补体因子H(complement factor H,CFH)又称膀胱肿瘤抗原,由尿路上皮肿瘤细胞和巨噬细胞产生的,不是正常表皮细胞产生的,是补体系统和炎症反应中非常重要的负性调节因子,其生物学功能主要是控制C3转化酶(C3bBb)的生成和稳定,促进补体C3b的降解,从而抑制循环中和细胞表面补体旁路途经的激活和放大效应,减轻后续的溶血细胞效应和炎症反应,当尿液补体因子H水平较高时,提示尿路上皮肿瘤的发生。因此,补体因子H可用于尿路上皮肿瘤的早期检测和复发监测。

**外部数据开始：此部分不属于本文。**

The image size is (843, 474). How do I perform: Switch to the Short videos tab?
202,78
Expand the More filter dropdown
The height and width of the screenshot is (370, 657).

胰岛素样生长因子(insulin like growth factor,IGF)是一组具有促生长作用的多肽类物质。IGF系统主要由两个IGF(IGF-1、IGF-2)、两个IGF受体(IGF-R1、IGF-R2)和七个IGF结合蛋白(IGFBPs)组成。IGFBPs对IGF具有很高的亲和力。胰岛素样生长因子结合蛋白-3(IGFBP-3)主要是由肝脏合成和分泌的,在血循环中以两种复合体形式存在:一种为大相对分子质量三聚体(150KDa),它携带约80%的IGF,该复合体难以通过毛细血管屏障,仅在IGFBP-3蛋白分解酶的作用下从复合体中释放出来的IGF-1才能通过血管内皮屏障到达组织血管发挥作用;另一种为小相对分子质量二聚体(40KDa),该复合体能通过毛细血管屏障,转运IGF-1到达靶细胞。IGFBP-3起着延长IGF-1半衰期的作用,可调整IGF对细胞的增殖、代谢和有丝分裂的作用。IGFBP-3是出生后血液中含量最丰富的一种IGF结合蛋白。它与IGF结合,防止它们被降解,促进IGF在身体各部分的运输,对IGFs结构进行修饰从而改变IGFs与其特异性受体之间的相互作用。由于血清IGFBP-3具有生长激素(GH)依赖性,并与生长激素分泌量相关,因此其测定有助于生长激素异常分泌的检测。尤其是在儿童时期,IGFBP-3值在确定生长激素分泌和作用的变化方面起着重要作用。血清IGFBP-3的水平主要受GH和IGF-1的调节。同样的,血清IGF-1和IGFBP-3水平反映了健康儿童内源性的生长激素分泌。在生长激素缺乏症患者血清IGF-1、IGFBP-3显著低于正常儿童,可作为筛选由GH-IGF轴异常引起生长发育迟缓的潜在指标。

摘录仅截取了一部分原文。